TORONTO -- A group of mothers who lost their sons in police shootings added their voices Tuesday to a growing chorus calling for the death of an 18 year old to change how police respond to people in crisis.

Hundreds of protesters waving banners and placards gathered outside the city's police headquarters demanding justice for Sammy Yatim, who died last month after being shot and Tasered by police on an empty streetcar.

Nine shots can be heard on cellphone videos that captured the incident, following shouts for Yatim to drop a knife. The final six shots appear to come after he had already fallen to the floor of the streetcar.

Yatim's mother and sister along with the families of other police shooting victims in Ontario attended the protest, which coincided with a monthly public meeting of Toronto's police services board.

"Justice for Sammy, justice for all," chanted protesters, who were blocked from the police headquarters' entrance by officers on bikes as they called for the officer who shot Yatim to be charged and put in jail.

Not long before the demonstrators spilled into the streets, a group of mothers who had their sons killed by police appeared together at a news conference. They said they had been "re-traumatized" by Yatim's shooting death.

"It was too close to home," Jackie Christopher said with tears streaming down her face.

Her son, O'Brien Christopher-Reid, was killed in 2004 after Toronto police responded to a call about a man with a knife in a park. Officers tried to pepper spray the 26 year old, but he pulled a knife from his pants and held it over his head, the Special Investigations Unit found.

He moved toward them, shouting either "We're all going to die" or "You're all going to die" and three officers fired a total of eight shots, hitting Christopher-Reid three times, the SIU found.

His mother sat through every day of the coroner's inquest into his death and said if the recommendations that came out of it were followed, Yatim would be alive today.

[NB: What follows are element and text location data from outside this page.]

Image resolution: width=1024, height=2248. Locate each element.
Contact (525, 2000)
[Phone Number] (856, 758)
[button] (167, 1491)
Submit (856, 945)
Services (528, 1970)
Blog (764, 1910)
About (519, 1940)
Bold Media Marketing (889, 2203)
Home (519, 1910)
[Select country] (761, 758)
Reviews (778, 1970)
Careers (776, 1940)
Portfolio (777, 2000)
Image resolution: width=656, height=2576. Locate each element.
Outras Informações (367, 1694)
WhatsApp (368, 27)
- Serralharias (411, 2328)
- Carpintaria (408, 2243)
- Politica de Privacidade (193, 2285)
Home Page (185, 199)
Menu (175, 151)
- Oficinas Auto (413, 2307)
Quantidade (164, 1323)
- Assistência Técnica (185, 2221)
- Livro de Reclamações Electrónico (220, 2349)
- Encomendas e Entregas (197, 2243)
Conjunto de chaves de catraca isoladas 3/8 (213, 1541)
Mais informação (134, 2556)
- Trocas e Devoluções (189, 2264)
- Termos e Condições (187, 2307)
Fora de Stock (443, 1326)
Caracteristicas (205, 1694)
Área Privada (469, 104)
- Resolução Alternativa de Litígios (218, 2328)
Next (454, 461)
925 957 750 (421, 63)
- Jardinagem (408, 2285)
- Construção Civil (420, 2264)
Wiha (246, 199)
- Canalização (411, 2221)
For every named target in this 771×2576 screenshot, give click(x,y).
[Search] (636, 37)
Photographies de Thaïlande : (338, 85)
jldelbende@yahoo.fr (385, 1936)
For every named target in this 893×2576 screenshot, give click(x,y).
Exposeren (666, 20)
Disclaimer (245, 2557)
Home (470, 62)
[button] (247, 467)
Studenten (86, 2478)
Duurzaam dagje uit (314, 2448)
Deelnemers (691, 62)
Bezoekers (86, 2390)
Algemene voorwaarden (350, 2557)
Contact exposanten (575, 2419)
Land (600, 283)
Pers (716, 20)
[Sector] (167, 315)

"What's the point of all of this if nothing's going to happen?" Christopher said. "Do I sound angry? Yes, I am angry. I'm angry because another mother lost her 18-year-old son at a time when it should not have happened."

Levi Schaeffer was also wielding a knife when police shot him in northwestern Ontario in 2009. The provincial police officer who shot and killed the 30 year old told the coroner's inquest that he thought Schaeffer was about to kill him.

Ruth Schaeffer said police need to have more of an emphasis on de-escalation rather than using force, but what's needed is action, not more studies and inquests.

"We have studies and reports gathering dust in places all over this country," Schaeffer said.

"We've paid probably millions of tax dollars to have those things done. All the recommendations that need to be put in place to safeguard the life of Canadian citizens are sitting in print for anybody who's interested to implement those things."

Schaeffer scoffed at an announcement Monday by Toronto Police Chief Bill Blair that retired justice Dennis O'Connor would lead a review of police procedures, use of force and police response to emotionally disturbed people in the wake of Yatim's death.

"Bill Blair knows all these reports have been done already," she said. "How dare he decide to have another one and spend all our money."

Blair said after a Toronto Police Services Board meeting Tuesday that some past recommendations about these incidents have been implemented, but that now is the time for a comprehensive review.

The head of Toronto's police services board, Alok Mukherjee, said they have asked Blair to ensure the review is "thorough and comprehensive."

"The board is committed to making the report public in the interest of transparency and accountability," he said.

Ontario's ombudsman is also looking into what kind of direction the provincial government provides to police for defusing conflict situations.

Andre Marin said many coroner's inquests into similar deaths over the past 20 years have made recommendations that are almost "carbon copied from each other," but he wondered what has happened to all the recommendations.

Karyn Greenwood-Graham, whose 26-year-old son died of a gunshot wound to the chest in 2007 as he fled a Kitchener, Ont., drug store with stolen prescription drugs, wearing a mask and holding a utility knife, echoed Marin's remarks.

"We cannot any longer accept the way people are gunned down while in crisis," she said. "It's got to be a more human response, it really does."

How frontline officers handle dangerous situations and what force they use is expected to remain in the spotlight over the coming months.

A coroner's inquest into the deaths of three people -- who may have had mental health issues, and were shot and killed after approaching Toronto police officers with weapons -- is scheduled to begin in October.